В эмиграции разрушительная энергия революции обращалась на самих революционеров, изводящих друг друга. Герцен писал: «Я не мог привыкнуть к этому недостатку пощады, к этой смелости языка, не останавливающегося ни перед чем!»
То, чем сам Герцен сам грешил в отношении Государства Российского, обрушивалось теперь на него самого: «У этих нервных людей, чрезвычайно обидчивых, содрогавшихся, как мимоза, при всяком чуть неловком прикосновении, была с своей стороны, непостижимая жесткость слова. Вообще, когда дело шло об отместке, выражения не мерились, – страшный эстетический недостаток, выражающий глубокое презрение к лицу и оскорбительную снисходительность к себе». «…они не считали нужным себя сдерживать; для пустой и мимолетной мести, для одержания верха в споре не щадили ничего, и я часто с ужасом и удивлением видел, как они (…) бросали без малейшей жалости драгоценнейшие жемчужины в едкий раствор и плакали потом. С переменой нервного тока начинаются раскаяния, вымаливание прощенья у поруганного кумира. Небрезгливые, они выливали нечистоты в тот же сосуд, из которого пили». «При малейшем поводе они давали бесчеловечный отпор и обращались грубо со всем близким. Иронией они не меньше губили и портили в жизни, чем немцы приторной сентиментальностью».

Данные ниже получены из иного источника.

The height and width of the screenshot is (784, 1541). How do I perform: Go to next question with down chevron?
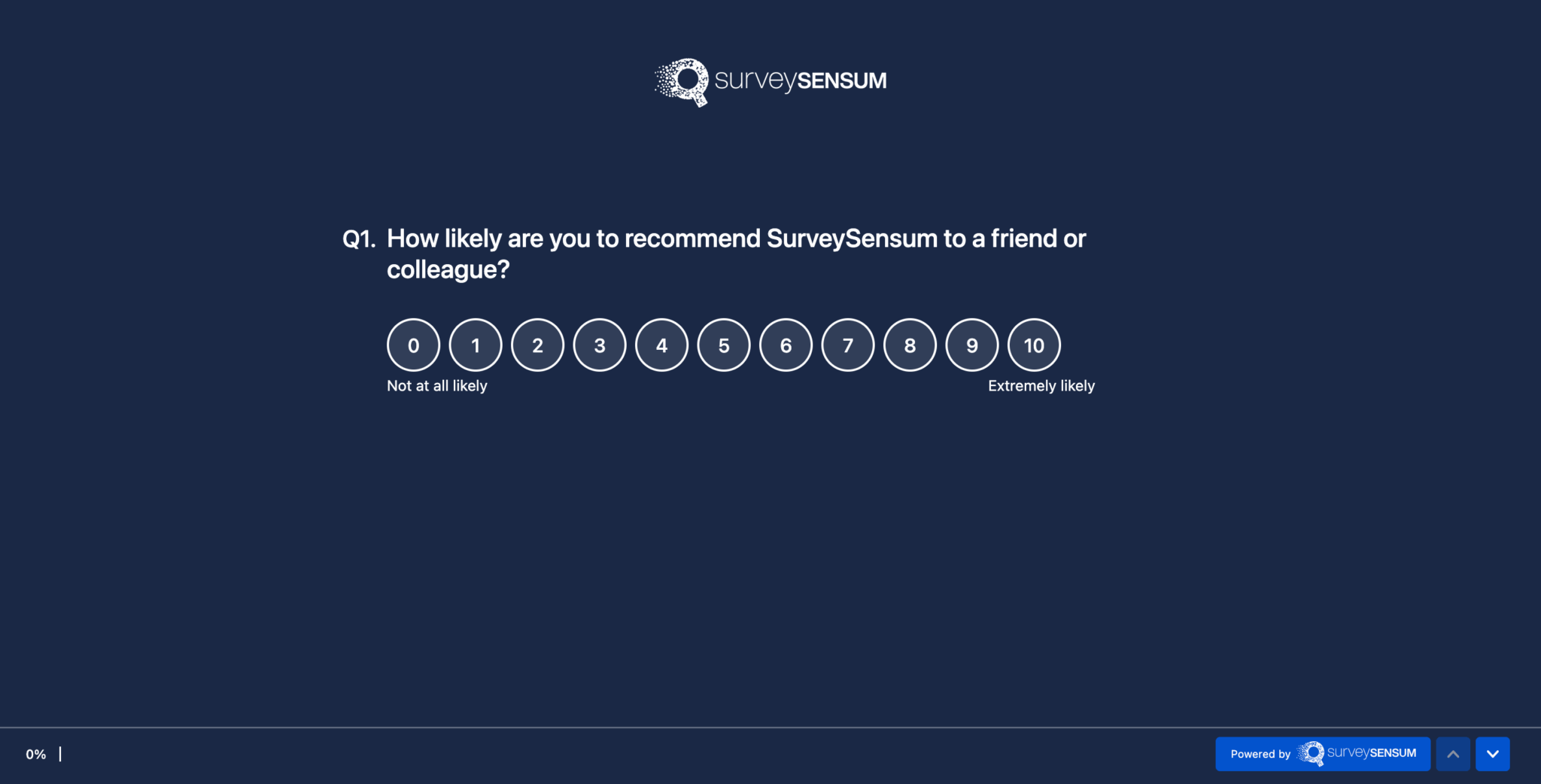(1492, 754)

Все, что осталось цельного в этих личностях – это ненависть к государству и его экономической неправде, как они ее понимали. А они ее никак не понимали, потому то не желали ни о чем думать. «Люди эти, очень молодые, покончили с идеями, с образованьем; теоретические вопросы их не занимали отчасти оттого, что они у них еще не возникали, отчасти оттого, что у них дело шло о приложении». «Наукой или делами они занимались мало – даже мало читали и не следили правильно за газетами. Поглощенные воспоминаниями и ожиданиями, они не любили выходить в другие области; а нам недоставало воздуха в этой спертой атмосфере. Мы, избаловавшись другими размерами, – задыхались!»
И вот эти люди, выдающие свои хаотические мнения о России за общие мнения всей России о самой себе, представляющие себя знатоками России и едва мельком знакомые только с какой-нибудь ничтожной группой говорунов, не слушавших друг друга, в эмиграции стали хамами, потрясшими воображение прежних добровольных изгнанников, которые и сами за словом в карман не лезли, но все же знали грани приличия. «Болезненное и очень бесцеремонное самолюбие давно закусило удила». Эти «нигилисты нового поколения» как бы сказали своим предшественникам: «Вы лицемеры, – мы будем циниками; вы были нравственны на словах, – мы будем на словах злодеями; вы были учтивы с высшими и грубы с низшими, – мы будем грубы со всеми; вы кланяетесь, не уважая, – мы будем толкаться, не извиняясь; у вас чувство достоинства было в одном приличии и внешней чести, – мы за честь себе доставим попрание всех приличий и презрение всех points d’honneur’oв».
И Герцен дает им уничижительную характеристику, которую в значительной мере должен был бы отнести и к своему поколению революционеров: «Нагота не скрыла, а раскрыла, кто они. Она раскрыла, что их систематическая неотесанность, их грубая и дерзкая речь не имеет ничего общего с неоскорбительной и простодушной грубостью крестьянина и очень много с приемами подьяческого круга, торгового прилавка и лакейской помещичьего дома. Народ их так же мало счел за своих, как славянофилов в мурмолках. Для него они остались чужим, низшим слоем враждебного стана, исхудалыми баричами, строкулистами без места, немцами из русских».
Герцен не увидел, что в этой новой волне эмиграции отразилась вскормленная его же усилиями нечаевщина, которая уже не вдавалась ни в какие теории, а утверждала свою ненависть револьвером, кинжалом и удавкой. Революция стала из течения мысли и барского каприза уголовщиной, увлечением экзальтированных невежд, бесовщиной.